Story by and Image Credit: Molly Gilmore
manufacturing-today.com
Joby Aviation is making a high-stakes bet on the future of electric air mobility by expanding its domestic production capacity. In a December 2025 announcement, the California-based company shared plans to double its monthly output of electric aircraft by 2027. The expansion will enable Joby to manufacture up to four aircraft per month, up from its current pace of two.
This move represents more than a production increase. It signals Joby’s commitment to maintaining strategic control of its manufacturing process and scaling within the United States. With growing regulatory clarity and investor interest in the electric vertical takeoff and landing aircraft sector, Joby’s operational expansion is timed to align with anticipated demand growth. The company is building the infrastructure it believes will be needed not only to support its initial service launch but to supply a global market for advanced air mobility aircraft.
Amid competition from peers like Archer and Volocopter, Joby is establishing a supply chain and manufacturing model rooted in scale, repeatability, and compliance with FAA requirements. This is a pivotal step toward commercial viability in an emerging market still navigating regulatory and technical challenges.
How Joby’s California and Ohio facilities anchor its production future
At the core of Joby’s expansion are two key manufacturing hubs: its existing site in Marina, California, and a growing footprint in Dayton, Ohio. The Marina facility, now spanning over 435,000 square feet, is already producing FAA-conforming aircraft for testing. The company has invested significantly in hiring to support around-the-clock operations at this location, signaling a long-term commitment to scaling production.
Meanwhile, Joby’s Ohio facility has started producing propeller blades and supporting advanced component testing. Ohio’s aerospace legacy and skilled labor pool make it an ideal location for Joby’s planned expansion. The site will serve as a complementary node in Joby’s broader manufacturing strategy, potentially easing logistics and adding redundancy to critical operations.
The distributed approach also positions Joby to reduce production risk. By building parallel capacity in two states, the company can accelerate learning curves, identify inefficiencies, and optimize production flows across facilities.
Toyota’s role in ramping up aircraft production quality and speed
Joby’s scaling ambitions are supported by a strategic relationship with Toyota, which invested $250 million earlier in 2025 to help bring Joby’s aircraft to market. Toyota’s experience in lean manufacturing and quality assurance offers an essential edge as Joby navigates the complexities of aerospace production.
The partnership is not limited to financial support. Engineers from Toyota are embedded in Joby’s manufacturing teams, working to refine processes and implement scalable assembly techniques. The goal is to replicate the consistency and reliability of automotive manufacturing in a highly regulated aviation context.

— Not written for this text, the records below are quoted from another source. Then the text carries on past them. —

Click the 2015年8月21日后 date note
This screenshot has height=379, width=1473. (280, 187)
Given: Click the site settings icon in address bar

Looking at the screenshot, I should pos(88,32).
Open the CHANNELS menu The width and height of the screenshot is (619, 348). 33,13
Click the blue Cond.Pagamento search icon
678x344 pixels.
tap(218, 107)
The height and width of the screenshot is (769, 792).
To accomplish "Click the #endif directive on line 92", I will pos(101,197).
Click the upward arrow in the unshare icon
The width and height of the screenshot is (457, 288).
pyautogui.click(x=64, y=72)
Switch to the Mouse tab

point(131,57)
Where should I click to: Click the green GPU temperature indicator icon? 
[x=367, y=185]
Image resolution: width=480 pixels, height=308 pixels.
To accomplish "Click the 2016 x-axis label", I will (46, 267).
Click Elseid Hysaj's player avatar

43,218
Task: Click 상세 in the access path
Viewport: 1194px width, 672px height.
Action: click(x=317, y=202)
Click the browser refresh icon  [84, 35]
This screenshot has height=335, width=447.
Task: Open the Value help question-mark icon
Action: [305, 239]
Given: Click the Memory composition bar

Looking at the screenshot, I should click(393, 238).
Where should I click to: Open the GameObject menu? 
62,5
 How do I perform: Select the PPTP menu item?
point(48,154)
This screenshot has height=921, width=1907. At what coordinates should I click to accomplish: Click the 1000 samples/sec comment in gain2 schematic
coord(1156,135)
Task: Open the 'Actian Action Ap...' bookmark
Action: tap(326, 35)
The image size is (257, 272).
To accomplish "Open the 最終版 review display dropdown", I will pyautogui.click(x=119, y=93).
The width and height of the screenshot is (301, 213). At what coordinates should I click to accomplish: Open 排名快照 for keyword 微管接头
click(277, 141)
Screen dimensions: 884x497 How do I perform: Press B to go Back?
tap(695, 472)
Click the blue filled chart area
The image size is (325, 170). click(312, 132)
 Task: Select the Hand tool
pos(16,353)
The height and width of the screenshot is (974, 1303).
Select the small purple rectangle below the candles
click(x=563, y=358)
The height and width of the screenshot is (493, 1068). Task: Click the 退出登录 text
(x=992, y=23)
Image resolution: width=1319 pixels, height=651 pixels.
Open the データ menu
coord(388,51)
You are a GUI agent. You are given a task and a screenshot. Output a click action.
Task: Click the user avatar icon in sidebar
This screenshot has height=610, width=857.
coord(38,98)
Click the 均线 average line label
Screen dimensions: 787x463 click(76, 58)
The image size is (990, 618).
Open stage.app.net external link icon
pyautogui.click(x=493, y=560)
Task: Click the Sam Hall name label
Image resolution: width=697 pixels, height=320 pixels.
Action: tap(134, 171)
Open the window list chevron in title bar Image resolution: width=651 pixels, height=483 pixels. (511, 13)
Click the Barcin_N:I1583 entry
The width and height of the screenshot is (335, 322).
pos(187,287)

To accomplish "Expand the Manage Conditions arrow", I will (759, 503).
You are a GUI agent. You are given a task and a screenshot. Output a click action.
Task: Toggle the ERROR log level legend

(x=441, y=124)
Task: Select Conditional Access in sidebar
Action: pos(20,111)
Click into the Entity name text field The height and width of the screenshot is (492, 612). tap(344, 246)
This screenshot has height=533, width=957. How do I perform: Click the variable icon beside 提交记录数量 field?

This alliance reflects a broader industry trend: the blending of automotive and aerospace expertise to accelerate the development of electric aircraft. Joby benefits not only from Toyota’s operational insights but also from its supplier relationships, which could help standardize parts procurement and improve cost controls over time.
Regulatory milestones and the path to FAA certification
Doubling output would be premature without progress toward certification, and here Joby appears to be on track. The company has completed power-on testing for FAA-conforming aircraft and is now preparing for type inspection authorization testing, a major milestone in the certification process.
These efforts are part of Joby’s broader engagement with the FAA and other federal stakeholders involved in integrating electric aircraft into national airspace. The company is participating in multiple government initiatives to test the performance, safety, and environmental impact of air taxi services.
FAA certification remains the key gating factor for commercial operations. With initial testing underway and continued collaboration with regulators, Joby’s progress suggests that its manufacturing investments are backed by regulatory momentum.
The decision to double output is not just about internal readiness. It sends a signal to the broader advanced air mobility market. Investors, municipalities, and infrastructure developers are watching closely for signs that leading manufacturers can meet future demand with a reliable supply.
Joby is positioning itself as a frontrunner not just because of its technology but because of its ability to build at scale. The expanded facilities will allow it to meet initial service requirements and begin to serve international demand. Its recent acquisition of Blade Air Mobility’s passenger business underscores its ambition to control more of the air taxi value chain, from aircraft to operations.
As infrastructure for vertiports, air traffic integration, and public engagement takes shape, Joby’s manufacturing ramp-up gives it a first-mover advantage. In a market where credibility is tied to execution, Joby’s factory expansion marks a critical step toward delivering on the long-promised vision of urban air mobility.